Thurso based Scrabster Seafoods Limited pled guilty to health and safety breaches at Tain Sheriff Court on 7 June 2023.
The prosecutor told the court that on 5 February 2018 the North Star (WK673), a creel fishing vessel, was shooting (deploying) creel about 16 miles north-west of Cape Wrath.
Three men, including 26-year-old Mark Elder, were working in concert at a table to manually launch creel out of a “shooting window” by attaching the creel to a rope that was paying out aft of the boat.
Mark Elder inadvertently became caught in a coil of back rope and, despite the efforts of his crewmates, was pulled overboard.
It took about 10 minutes for Mr Elder to be brought back on board. Efforts to resuscitate him continued for well over an hour but were unsuccessful.

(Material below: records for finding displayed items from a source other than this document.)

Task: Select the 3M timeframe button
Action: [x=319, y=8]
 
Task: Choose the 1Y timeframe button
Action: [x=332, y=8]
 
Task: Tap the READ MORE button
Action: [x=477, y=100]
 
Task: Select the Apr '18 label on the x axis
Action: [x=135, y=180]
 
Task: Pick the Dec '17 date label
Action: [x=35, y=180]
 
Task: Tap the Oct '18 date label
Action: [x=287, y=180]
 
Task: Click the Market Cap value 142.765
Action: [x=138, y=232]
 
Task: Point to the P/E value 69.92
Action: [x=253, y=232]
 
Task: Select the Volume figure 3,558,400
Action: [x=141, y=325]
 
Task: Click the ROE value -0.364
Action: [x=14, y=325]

The investigation by the Maritime and Coastguard Agency found that the directors of Scrabster Seafoods Limited had no experience of operating and managing fishing vessels and when they had purchased the boat in November 2016 had failed to arrange or complete the required new risk assessment.
The directors had no substantive knowledge of the responsibilities and obligations that accompanied the ownership of a fishing vessel and had relied on the North Star’s skipper to ‘keep them right’ in respect of the regulatory framework that surrounds fishing vessel ownership and operation.
The skipper’s position was that he was unaware of the 1997 Regulations requirement to review and update any risk assessments.
The prosecutor told the court that after the vessel’s change of ownership, it underwent an extensive refit in August 2017 where modifications were made to the working deck.
The change of ownership, the relocation of the creel hauler and the subsequent changes in the method of hauling and storing the ground ropes should have initiated fresh assessments of the risks associated with fishing with pots or creels.
The primary risk likely to result in serious injury or death associated with this type of fishing is the risk of being snagged in rope when shooting. The recommended hazard reduction method for this issue is the use of “pond boards”. These are wooden planks used to create barriers at deck level to keep workers clear of ropes.
Their use on the working deck would have given Scrabster Seafoods a way of providing and having in place a safe system of work for the vessel’s crew
Speaking after the sentencing, Debbie Carroll, who leads on health and safety investigations for the COPFS, said:
"Scrabster Seafoods Limited accepted liability and the Crown accepted their guilty plea to the contraventions of the Health & Safety at Work etc Act 1974.
“Mark Elder lost his life in circumstances which were foreseeable and entirely avoidable.
"Had the required risk assessments been carried out and safe systems of work been put in place then Mr Elder may well be alive today.
“Hopefully this incident should prompt other employers to consider their duties and that failing to keep their employees safe can have fatal consequences for which they will be held accountable.”